To help alleviate the problem, PICMG began coordinating plugfests called Alpha Interoperability Workshops (AIW) shortly after the ratification of the ATCA specification. (Though I believe the early AIWs were intended to help foster a burgeoning ATCA ecosystem to show prospective customers that ATCA products were real and available, and then later shifted focus to solving interoperability problems.)  The AIWs have had great success in solving many interoperability issues.  But integrating ATCA components from different suppliers is still very challenging and this is where CP-TA comes in. 

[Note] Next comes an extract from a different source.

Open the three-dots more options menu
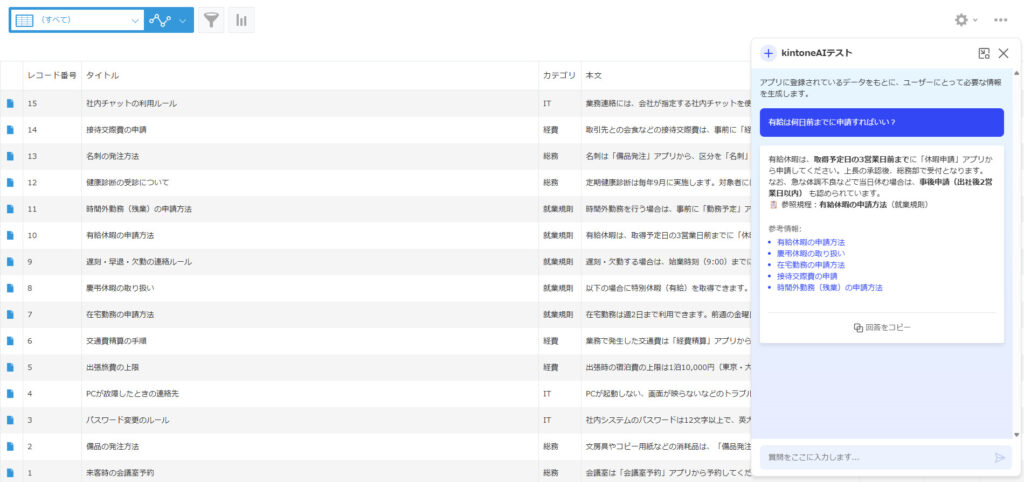This screenshot has height=482, width=1024. pos(1000,20)
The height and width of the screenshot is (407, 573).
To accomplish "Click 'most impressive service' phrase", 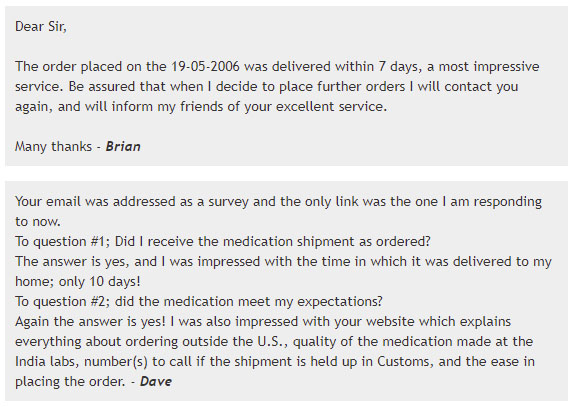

CP-TA has focused on one market segment – the telecom sector.  We’ve also chosen to concentrate on the three most troublesome functional domains – thermal, manageability, and data transport.  We identified the interoperability issues and the corresponding ATCA requirements needed to overcome those issues.  The requirements have been captured and published in the Interoperability Compliance Document (ICD).  In the process of creating the ICD, input was taken from many of the CP-TA member companies and from the ATCA profile published by the SCOPE Alliance.  We also identified the optional requirements in the ATCA specification that are required to prevent the interoperability issues from being a problem during integration.  You’ll sometimes hear a member refer to this as promoting a requirement: taking a “should” or “may” requirement and making it a “shall” requirement.

These requirements represent the industry’s consensus of what is needed to create an ATCA platform that is “relatively” easy to integrate.  CP-TA’s role has been to facilitate the industry consensus and provide a mechanism to formalize the criteria to achieve interoperability. In the white paper mentioned above, we demonstrate that components tested with CP-TA tools and guidance can significantly reduce integration time. We are proud of our progress so far and look forward to continuing the important work of delivering interoperability to the ecosystem.